Upton's comments are unfair just because the Raspberry Pi is newer and, stop the presses, hardware tends to drop in price over time. The Pandaboard that I'm familiar with has far more ports and peripheral chipsets than the R.P. The development of the R.P. was subsidized by both the British government and the Qt Foundation, while T.I. paid for Pandaboard development out of pocket. T.I. has huge numbers of staff engineers on IRC and mailing lists and wikis patiently answering the same Beagleboard and Pandaboard questions over and over. We'll see how good support for R.P. is.

I strongly suspect that contrary to "making piles of money" on these products that T.I. has actively subsidized them, but I am not party to inside information.

Raspberry Pi interview: Eben Upton reveals all (Linux User)

Posted Mar 6, 2012 6:54 UTC (Tue) by koenkooi (subscriber, #71861) [Link]

The panda is subsidized, the beagle isn't. You can take the BOM, order the parts yourself and manufacture a beagleboard for slightly less than we're selling it right now. The key part is "order the parts yourself", you can't do that for a lot of chips, but you can for everything on the beagleboard and beaglebone.

Raspberry Pi interview: Eben Upton reveals all (Linux User)

Posted Mar 6, 2012 8:10 UTC (Tue) by kragil (guest, #34373) [Link]

Could you provide some proof for all those claims?

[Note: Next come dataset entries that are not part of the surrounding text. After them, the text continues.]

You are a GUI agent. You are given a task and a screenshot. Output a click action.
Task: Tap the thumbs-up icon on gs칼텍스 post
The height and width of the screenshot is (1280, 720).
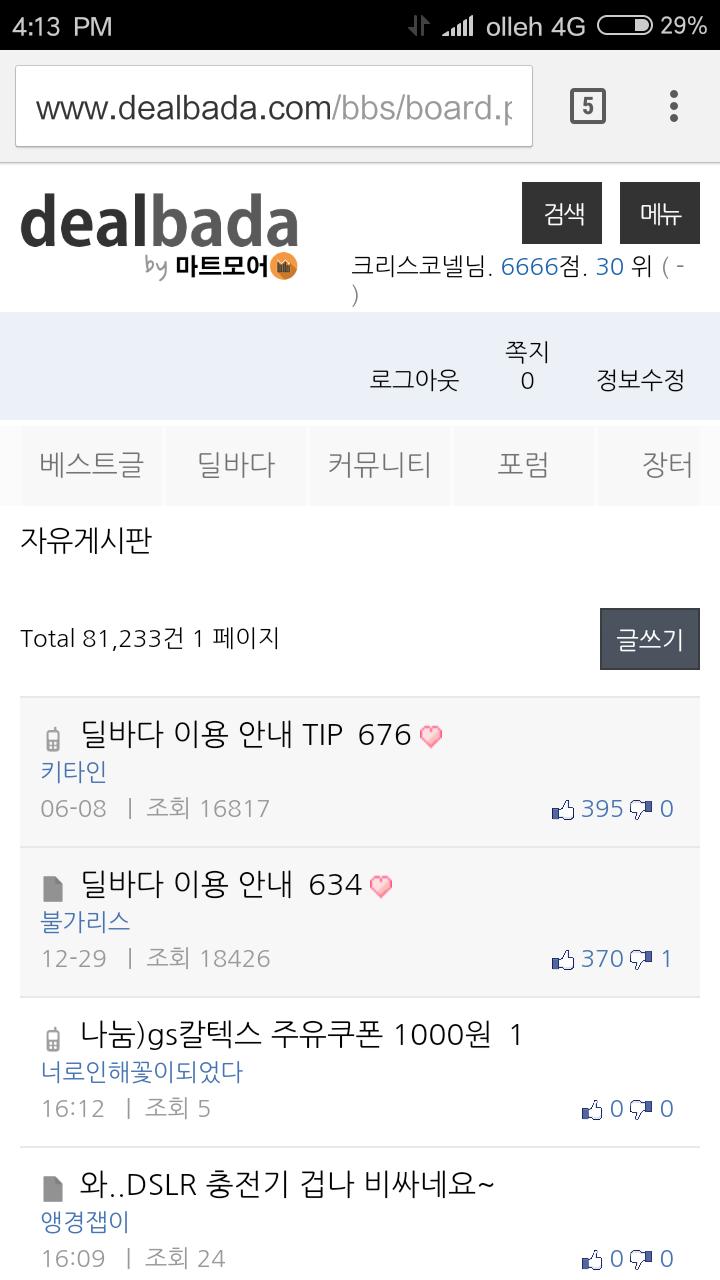click(593, 1110)
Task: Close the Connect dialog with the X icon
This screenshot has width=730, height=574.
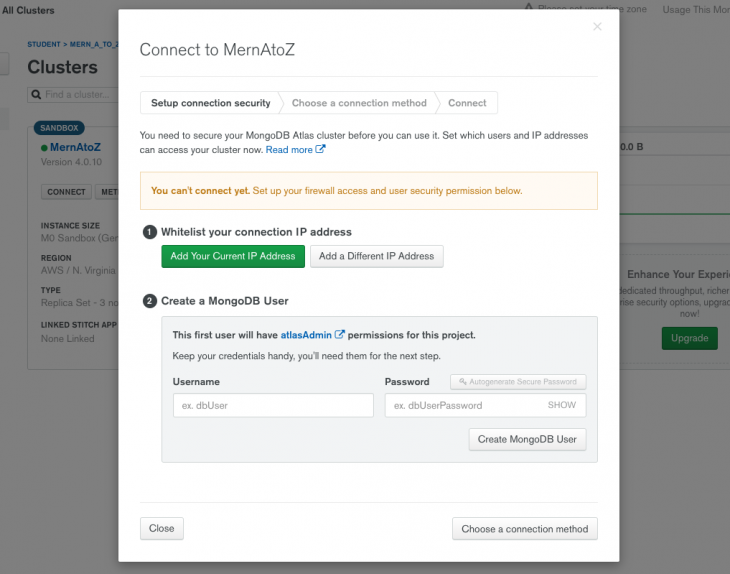Action: point(597,27)
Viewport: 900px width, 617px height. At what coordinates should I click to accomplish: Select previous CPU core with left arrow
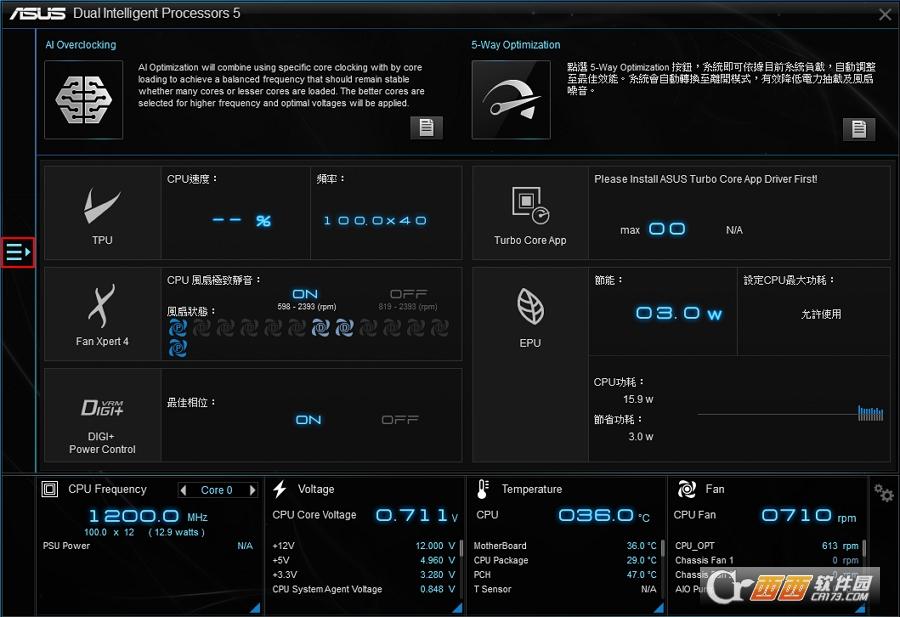pyautogui.click(x=183, y=490)
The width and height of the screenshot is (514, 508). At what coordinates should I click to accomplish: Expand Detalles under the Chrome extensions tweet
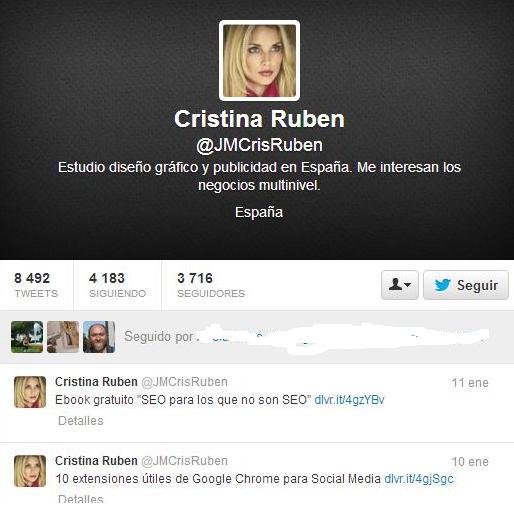(x=81, y=500)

Raspberry Pi interview: Eben Upton reveals all (Linux User)

Posted Mar 6, 2012 11:26 UTC (Tue) by Cyberax (✭ supporter ✭, #52523) [Link] (1 responses)

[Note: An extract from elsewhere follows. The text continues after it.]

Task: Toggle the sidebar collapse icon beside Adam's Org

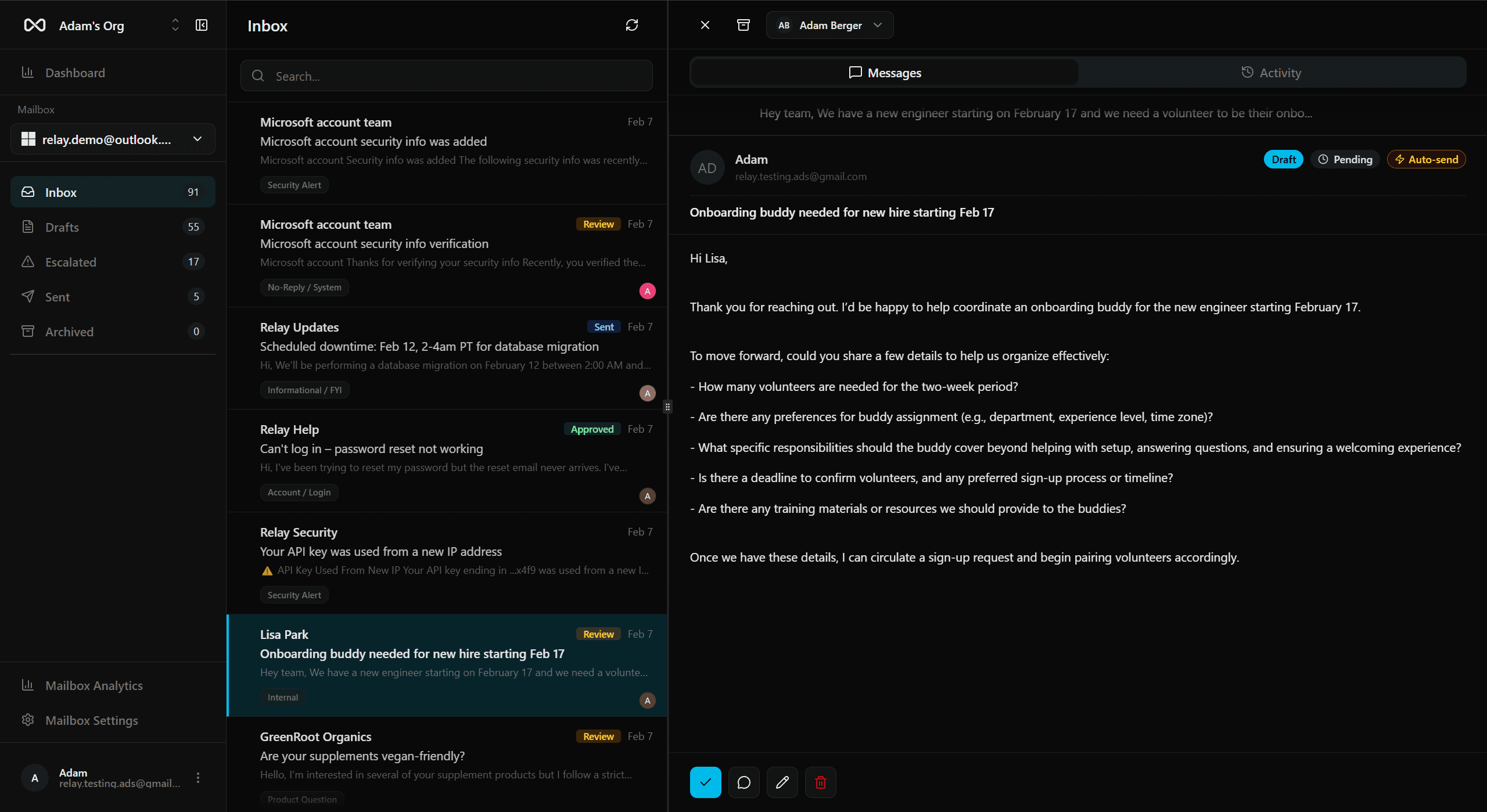Action: [x=201, y=25]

Heh. I remember paying a few years ago more than $700 for a dev. board with the end-user device costing about $50.

Raspberry Pi interview: Eben Upton reveals all (Linux User)

Posted Mar 7, 2012 16:51 UTC (Wed) by juliank (guest, #45896) [Link]

And for NVIDIA, boards still do cost that much. There newest Tegra board costs about $1000, the older unsupported ones cost about $400.

Raspberry Pi interview: Eben Upton reveals all (Linux User)

Posted Mar 7, 2012 5:41 UTC (Wed) by geuder (subscriber, #62854) [Link]

> As for performance, I want to see the benchmark results.

I would be satisfied with real user experience. If it is a desktop used for browsing, how fast does it feel.

> The multi-issue super-scalar Cortex-A8 and A9 cores are reported to be able to perform 2.0 and 2.5 DMIPS/MHz, respectively.

The problem with all the nice multi-ussue, super-scalar (and you don't mention multicore for the A9) is that it needs a suitable workload and excellent compiler support or even hand crafted assembler (e.g. NEON) to perform optimally. All the nice high tech does not help if it waits for the network or the mass memory. Unfortunatley it often enough even waits for its "own" cache. I have seen A8 running at less than 30% of its theoretical performance far more often than I would have liked.

> The aging ARM11 core only does about 1.0 DMIPS/MHz. So the claim that a 700 MHz ARM11 (~700 DMIPS) is only 20% slower than a 600 MHz Cortex-A8 (~1200 DMIPS) just doesn't "add up"

Well maybe the imbalance between a too fast CPU and a two slow everything else is just not as bad on the older systems. So I would definitely not rule out a smaller observed difference in performance than what the theoretical maximum figures tell.